На этом слове — неужели подействовало? — Алан разлепил веки. Даже губы его шевельнулись — на лице бледном, как у покойника, с ввалившимися щеками, и светлые волосы слиплись противными прядками… Но сказать он ничего не успел. Потому что на обоих путников упала большая черная тень.

Что-то в ней было неправильное, в этой длинной, но невысокой тени, упавшей сзади; Артур был повернут к ней спиной, и только резко обернувшись — не успел даже увидеть, как изумленно расширились Алановы зрачки — понял, что это за странность. Это был не человек. Это была очень большая собака.

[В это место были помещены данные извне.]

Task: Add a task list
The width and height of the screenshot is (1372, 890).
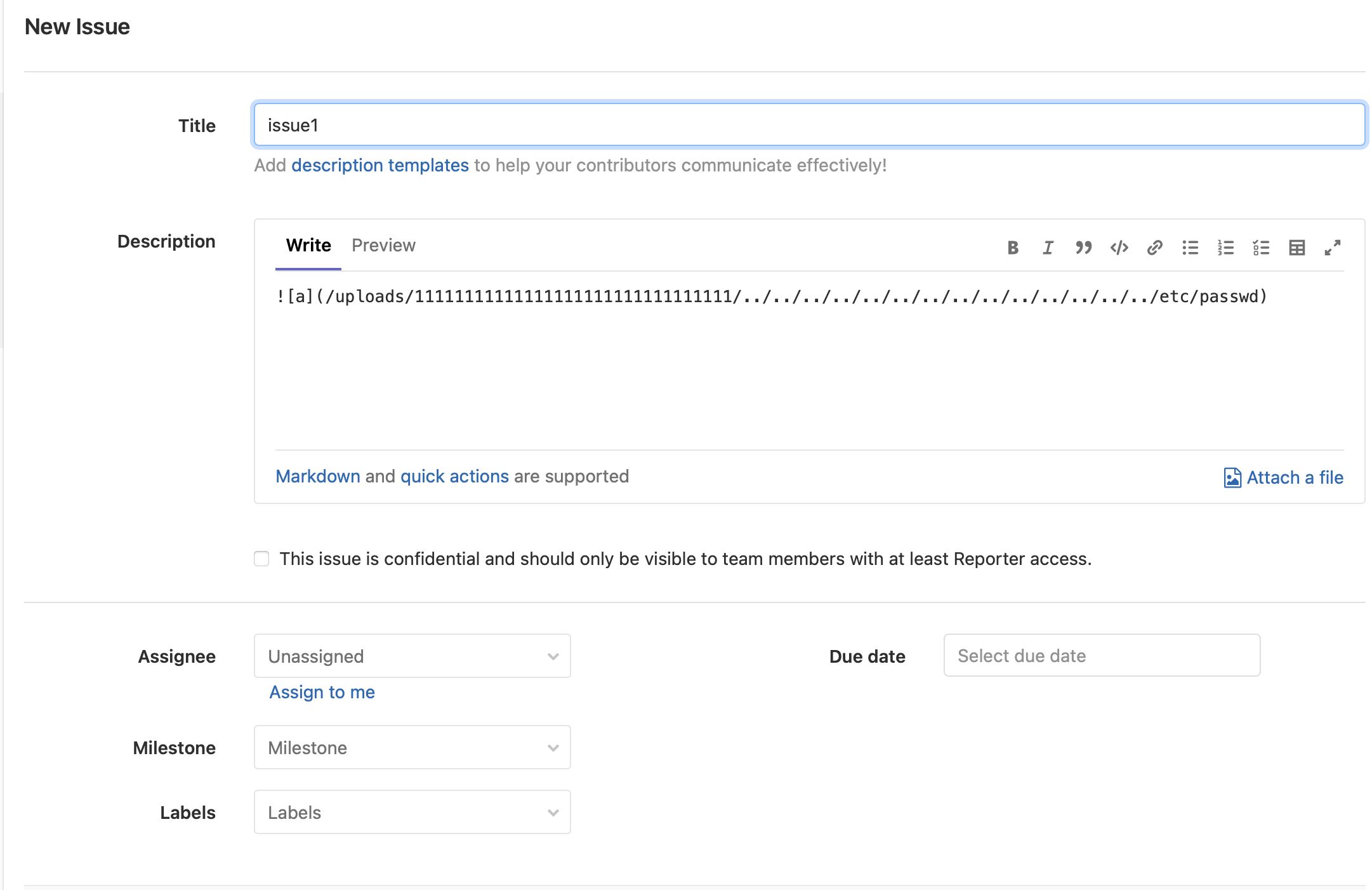Action: click(x=1261, y=248)
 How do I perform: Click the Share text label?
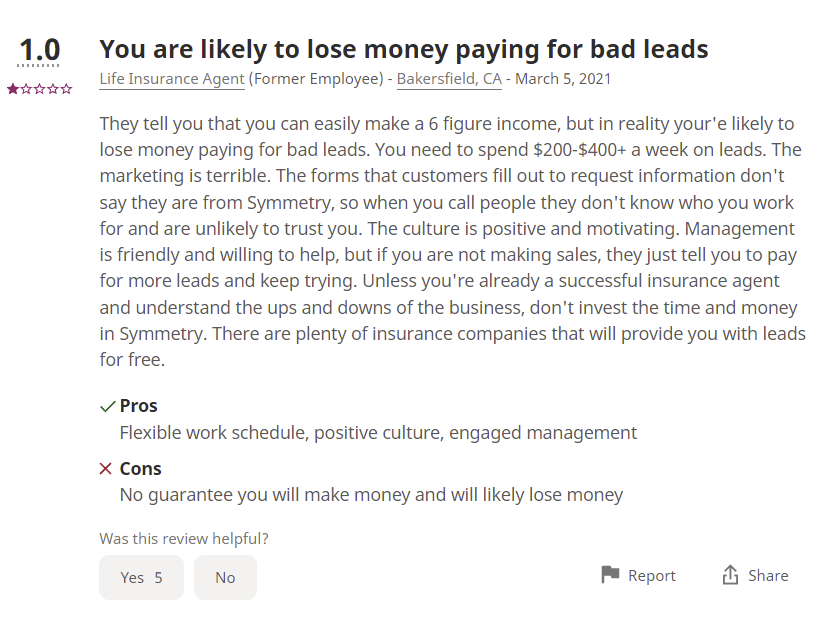pyautogui.click(x=768, y=576)
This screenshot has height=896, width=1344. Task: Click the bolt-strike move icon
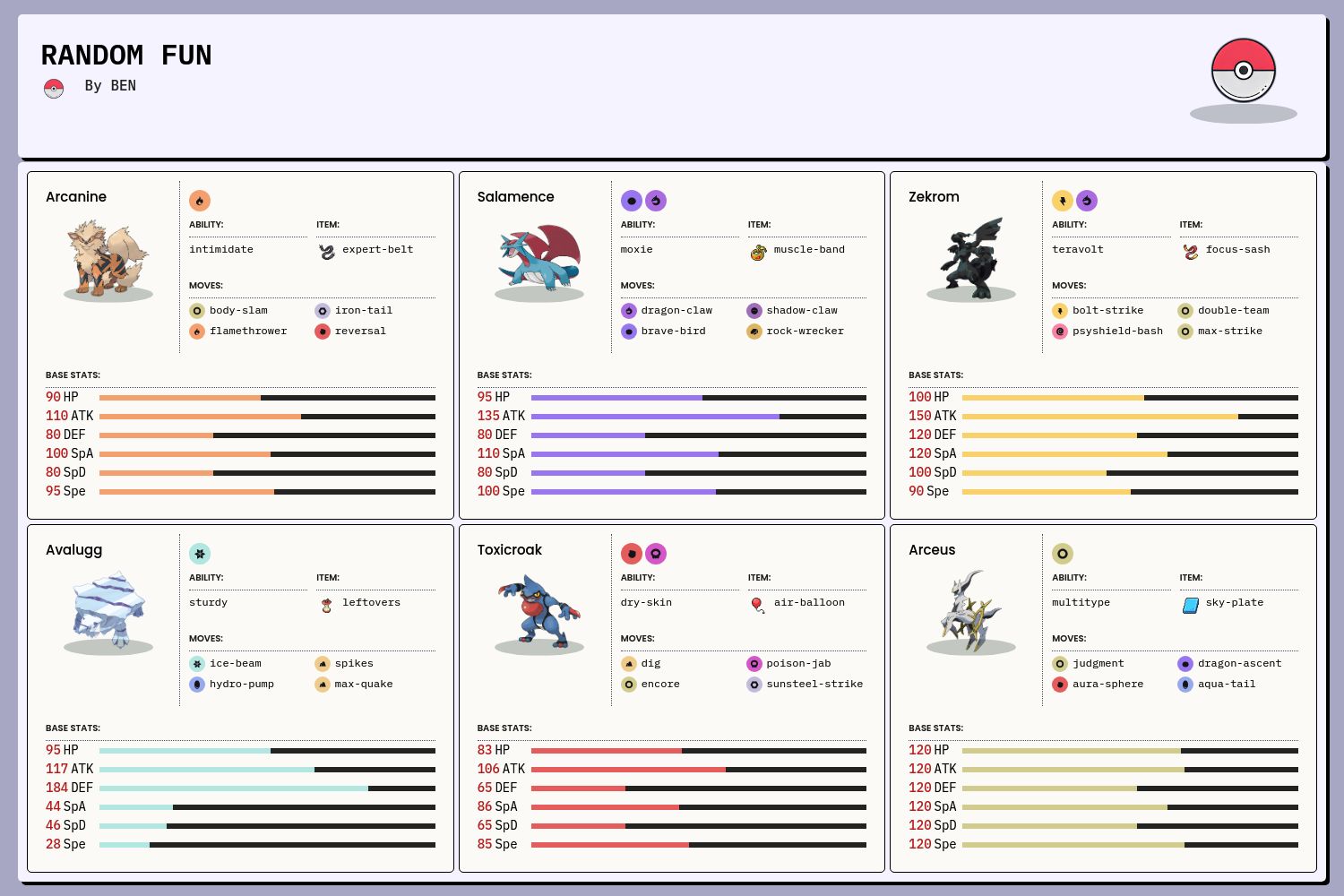[x=1060, y=311]
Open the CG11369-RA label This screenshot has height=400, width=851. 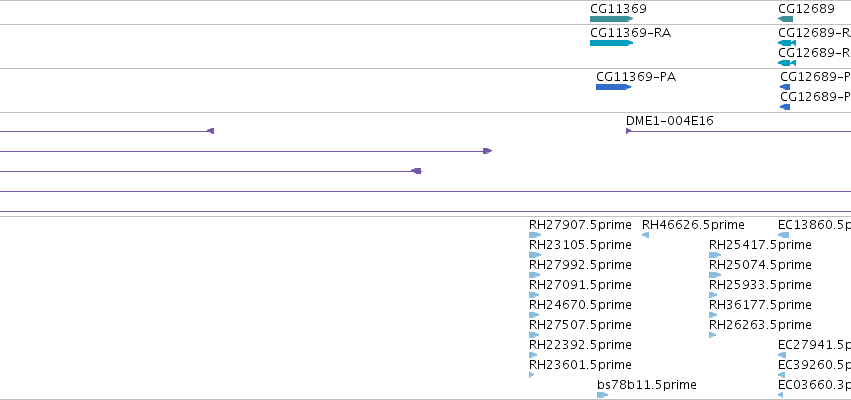pyautogui.click(x=631, y=33)
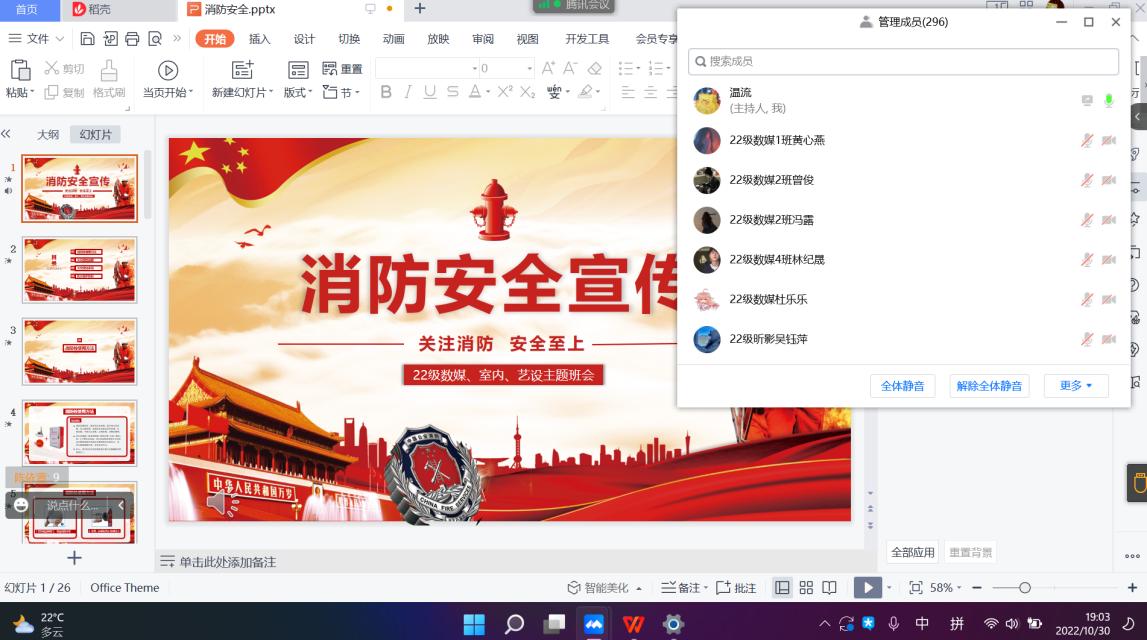Click the 全体静音 mute all button

tap(902, 385)
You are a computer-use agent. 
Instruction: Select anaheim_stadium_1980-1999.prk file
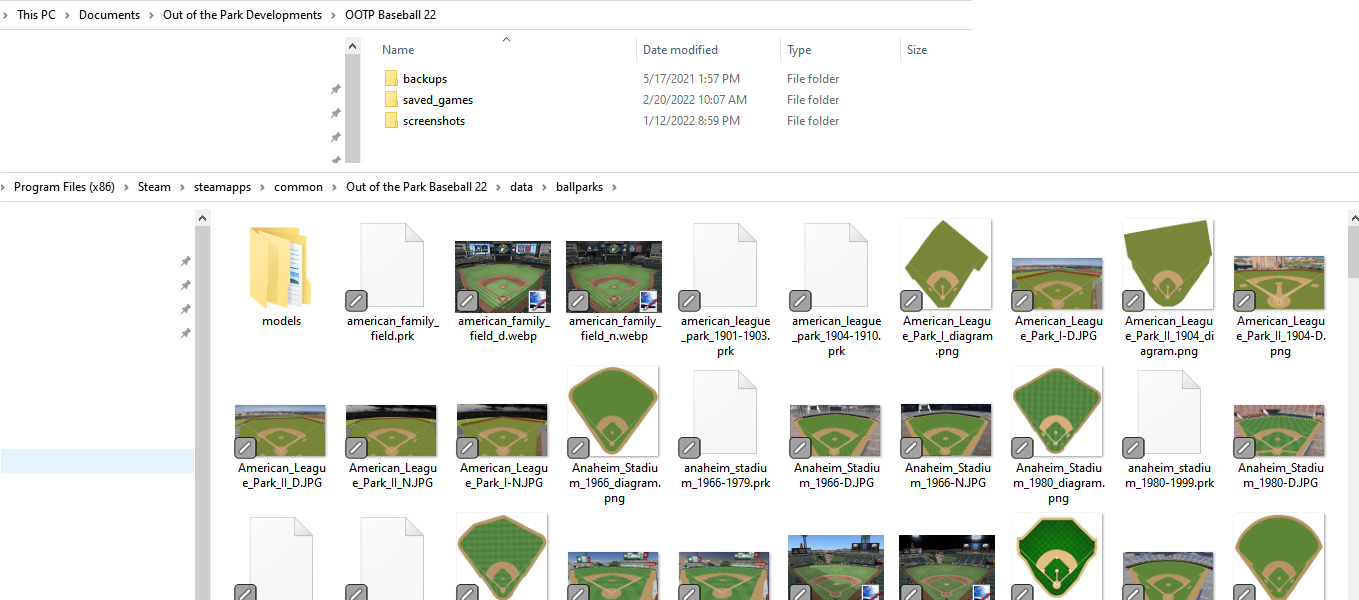[x=1169, y=417]
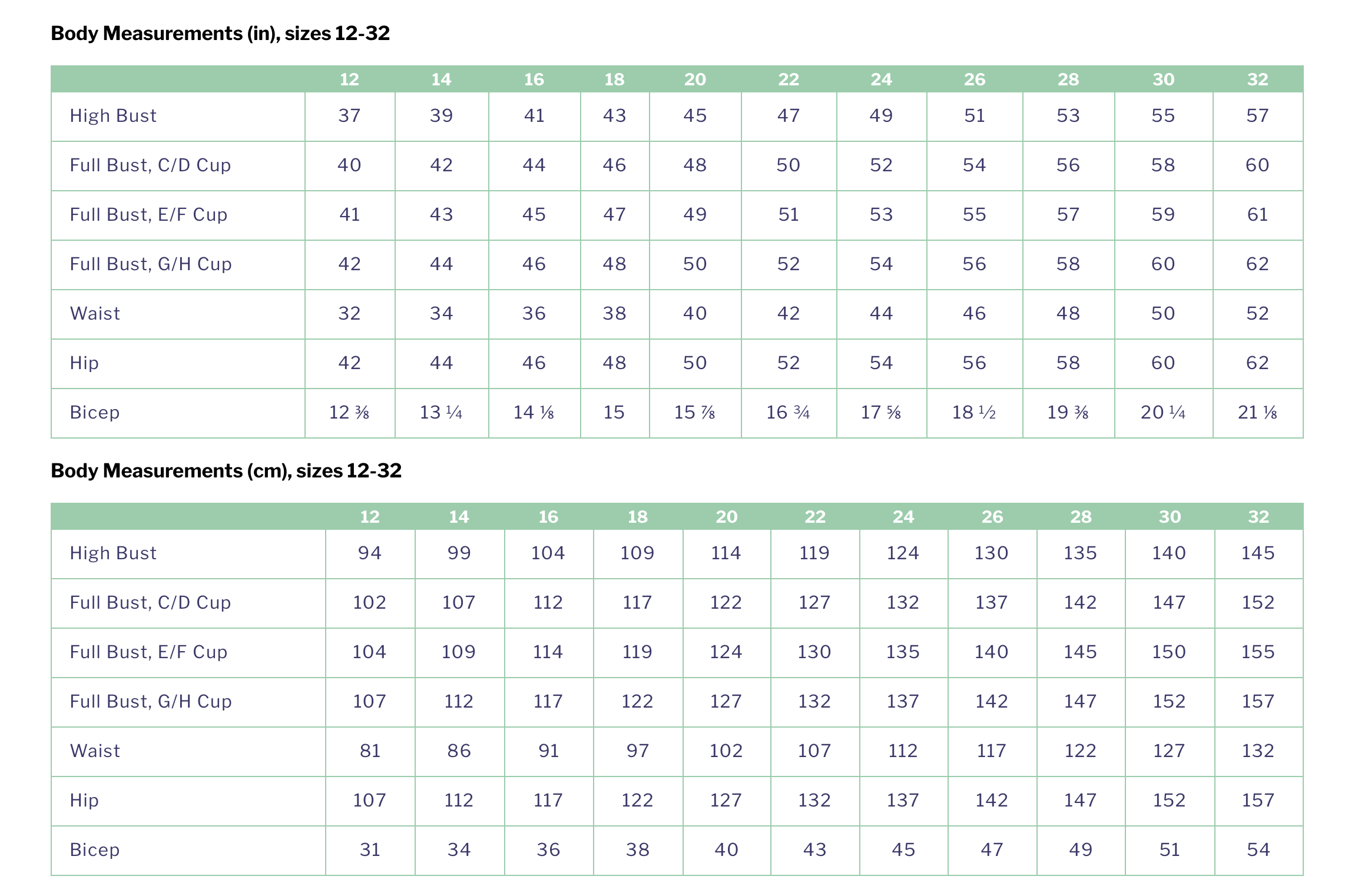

…Собака, вроде овчарки, только куда здоровее, с острой волчьей мордой. Стоит, опираясь передними лапами на круглый валун, и смотрит. Похожая по стати и по черной — против света очень черной — масти на ту большую оскаленную тварь, которая напала на Артура тогда возле детской больницы.

Но теперь она была куда ближе, почти что за плечами. И именно сейчас, когда мы так слабы.

Но Артур вспомнил — только бы успеть — и глаза его, светлые, как сталь, сузились от жестокой радости. Пистолет. Даже два заряженных пистолета, которые они так и не успели выкинуть, теперь лежали на дне клетчатого рюкзачка. И рука у Артура бы не дрогнула теперь пристрелить любую собаку на свете, потому что он был уже не прежний Артур, нет, другой, тот, кто не далее чем вчера пристрелил человека. Одна незадача — пистолеты лежали в бойскаутском рюкзачке, а рюкзачок трепыхался за спиной у Алана, опрокинутого в неудобной позе.

Артур все же рванулся, силясь перевернуть товарища, вдруг все же успею, одним движением расстегнуть молнию… Но Алан, чьи зрачки так расширились при виде собаки, покачал головой, словно не веря своим глазам — даже сквозь кровавую дымку, делавшуюся все гуще, он узнал, и не мог не понять, что это их спасение.

— Фили…мон.

Пес, прядая седыми ушами, несколько раз неторопливо — он все и всегда делал обстоятельно — махнул в знак узнавания толстым палкообразным хвостом.

…Оказалось, что они и в самом деле уже неподалеку. Неподалеку от дома Стефана, недалеко от конца похода, от исцеления, от самого конца. Где можно упасть и тихо умереть, успев увидеть, что ты сделал все, что мог. Алан так и собирался сделать, меряя шаги — тысяча двадцать два, тысяча двадцать три — и стараясь не выпускать в мгновенно накатившихся сумерках из виду Филимонову сумеречную, черную спину, мелькавшую меж деревьев. Впрочем, старый пес был умница, и когда люди совсем уж отставали, он покорно ожидал их, останавливаясь или даже возвращаясь на несколько шагов назад, чтобы узнать, все ли в порядке. Глаза его в темноте поблескивали — большие, как у человека, темно-карие; особенно Филимона Цезаря волновал Алан — он то и дело порывался упасть, брел, спотыкаясь о корни. От этого человека пахло смертью… но не очень сильно, сэр Стефан отгонял запах смерти от людей, пахнувших куда сильнее. Филимона не так-то легко было обмануть этим запахом, раньше он безошибочно означал одно, но теперь все не так, теперь запах сэра Стефана, хозяина, властно пропитывал эту округу, и все иные запахи были куда слабей.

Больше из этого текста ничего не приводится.